Huelva is a pretty place, but we unfortunately didn’t consider timing. We arrived right at what we thought was 2pm, which is incidentally the same time everything closes up for siesta in Huelva. As it turns out, it was actually 3pm, as Spain is one hour ahead of Portugal. Fortunately, many restaurants and cafes stay open; it seems many of the citizens of Huelva spend their siesta drinking with friends. We luckily chose to go into one of the open cafes that happened to have the best pastries ever.
We got a long skinny thing that looked sort of like a pastry churro, but was filled with chocolate, and a short, fat one, also filled with chocolate. They were so good we briefly considered giving up our travelling ways and signing up for pastry school so we, too, could make people’s mouths as happy as ours were for those brief moments.
When we were finished with the pastry, we walked around a bit more, promptly realizing that even less was open than before the pastry pit-stop. So we wandered randomly until the pastries no longer filled the space in our stomachs, and we were drawn in by Burguer Fernando.
Huelva seems to have numerous kiosks dedicated to hamburgers. I don’t know if this is a Spanish thing or just a Huelva thing, but we were pretty pleased (update: it seems to be a Huelva thing, as we didn’t see anything like this in Seville or Granada). Unfortunately, when we arrived at Fernando’s, there was a
pack of ravenous wild animals group of school children ordering ungodly numbers of burgers. We actually saw one child order what had to be about 12 burgers. It took a while, but we waited patiently, and eventually got our burgers, which set us back €2.20 for both. I can honestly say it was the best €1.10 burguer I’ve ever eaten.
And with the burguer experience over, we decided to get the huelva out of Huelva (ha!), and we went to Ayamonte, Spain, which is a border town just across from Vila Real Santo Antonio in Portugal. By the time we got to Ayamonte, things were looking up. People were emerging from their siesta-induced haze, and were gathering for coffee and socializing.

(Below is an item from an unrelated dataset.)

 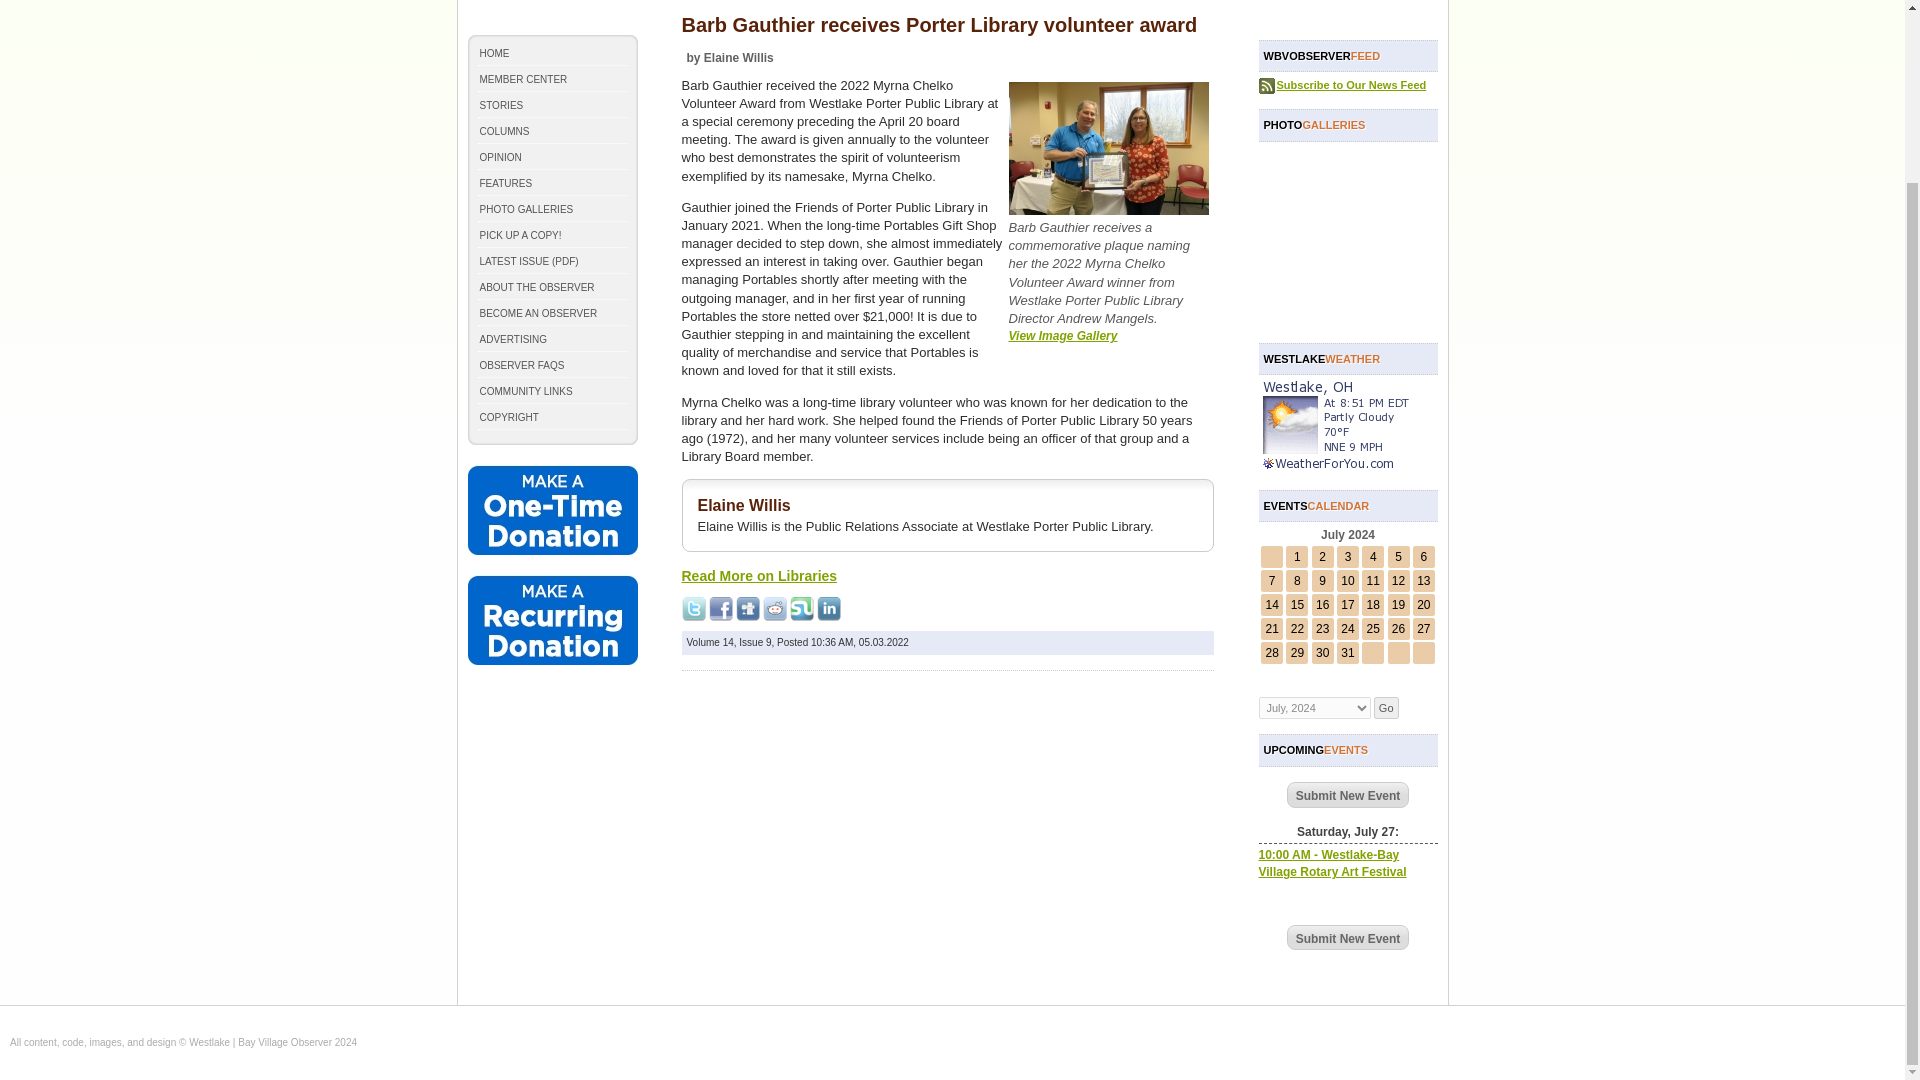 I want to click on Share on Twitter, so click(x=694, y=609).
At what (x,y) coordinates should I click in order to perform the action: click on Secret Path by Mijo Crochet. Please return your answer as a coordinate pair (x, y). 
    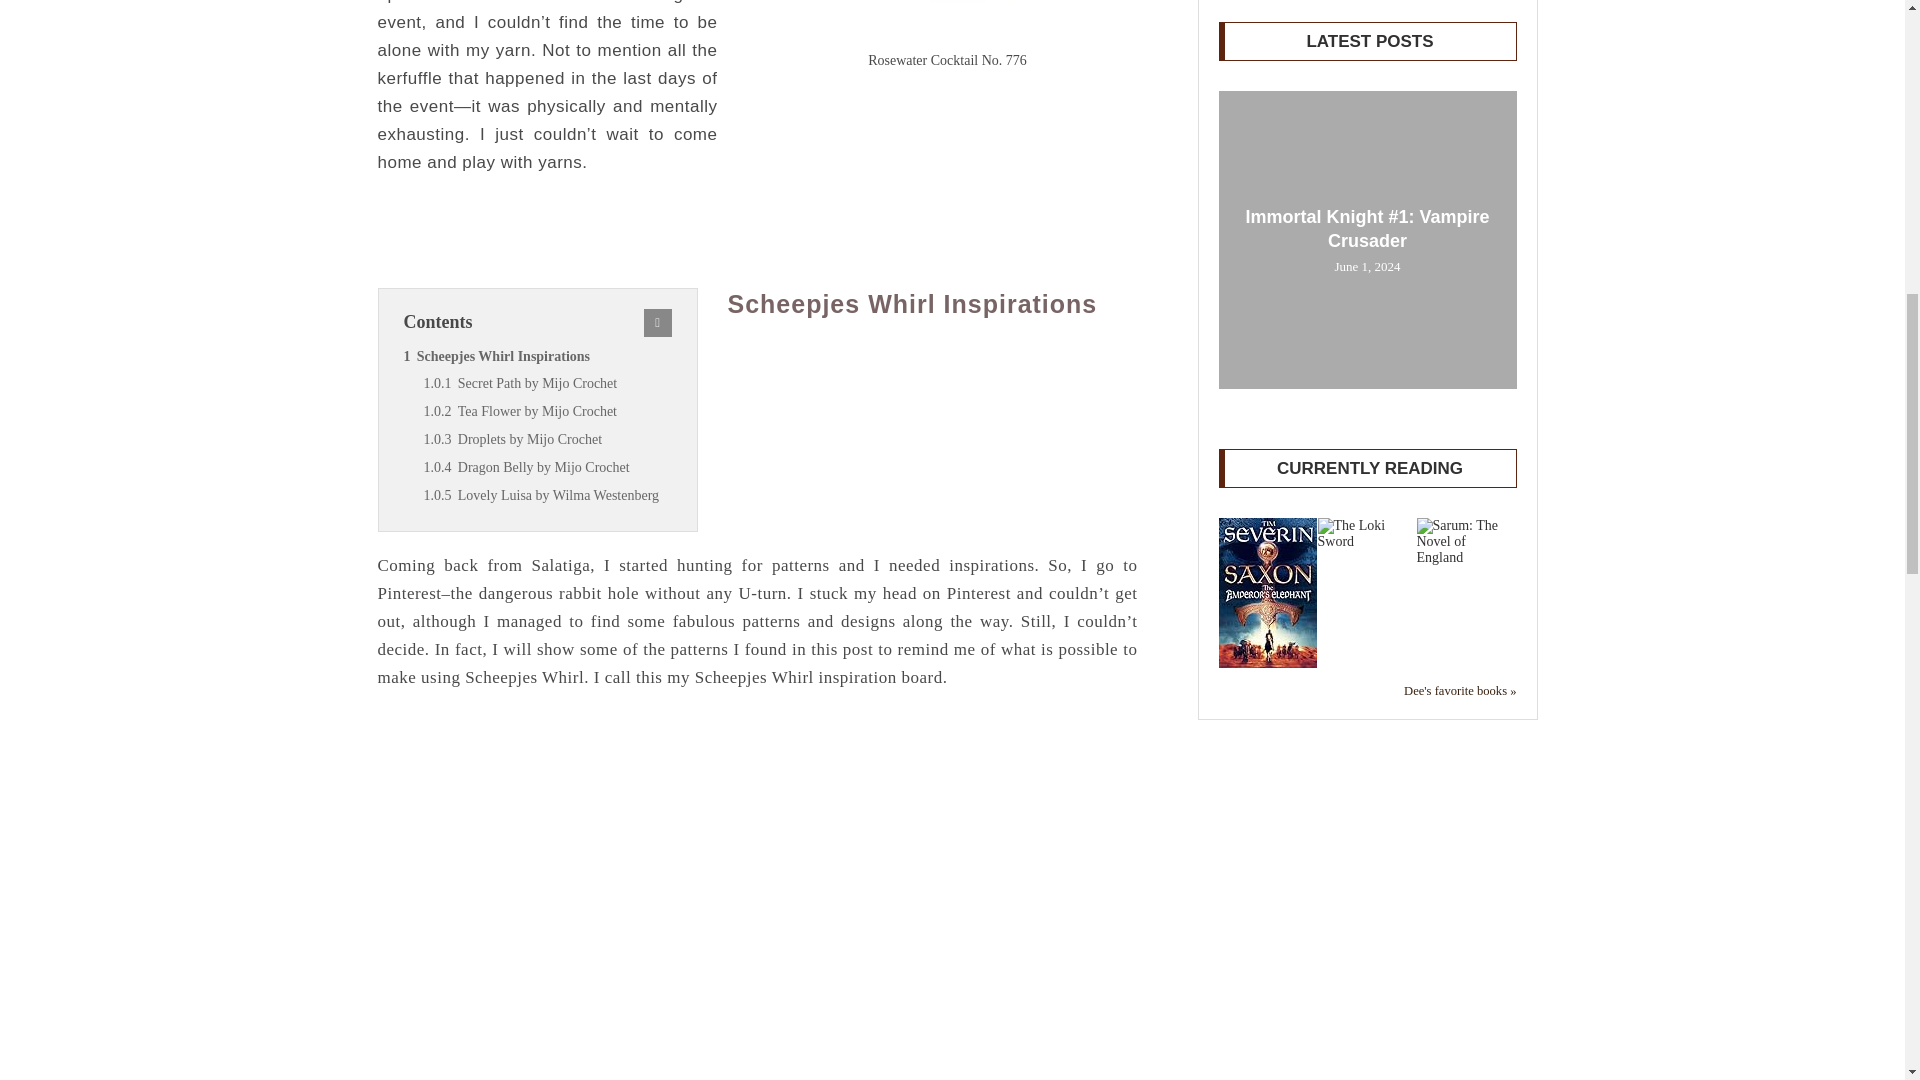
    Looking at the image, I should click on (548, 384).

We decided on the drive that we wanted to pick up some Spanish beer – just a little change from the Sagres we’ve been drinking – and so the first stop was a grocery store, which I was pleased to see was named El Jamon supermarket. Sadly, we didn’t actually buy any jamon at El Jamon.
As we walked back to the car with our case of Estrella (and possibly a few unplanned €2 bottles of tempranillo), we found a maze of little streets and squares quite alive with people, and decided to sit and have a coffee. I don’t know whether it was so lively because it was the last Friday before Christmas, or just because Ayamonte is a lively place, but we really liked it there, and I may have felt a teensy pang of sadness when we came back to the Algarve, which is rather quieter and more reserved.
And that, my friends, was our trip to Spain: some pastry, some burguers, two coffees each, and a case of Estrella. Once again, not a bad Friday.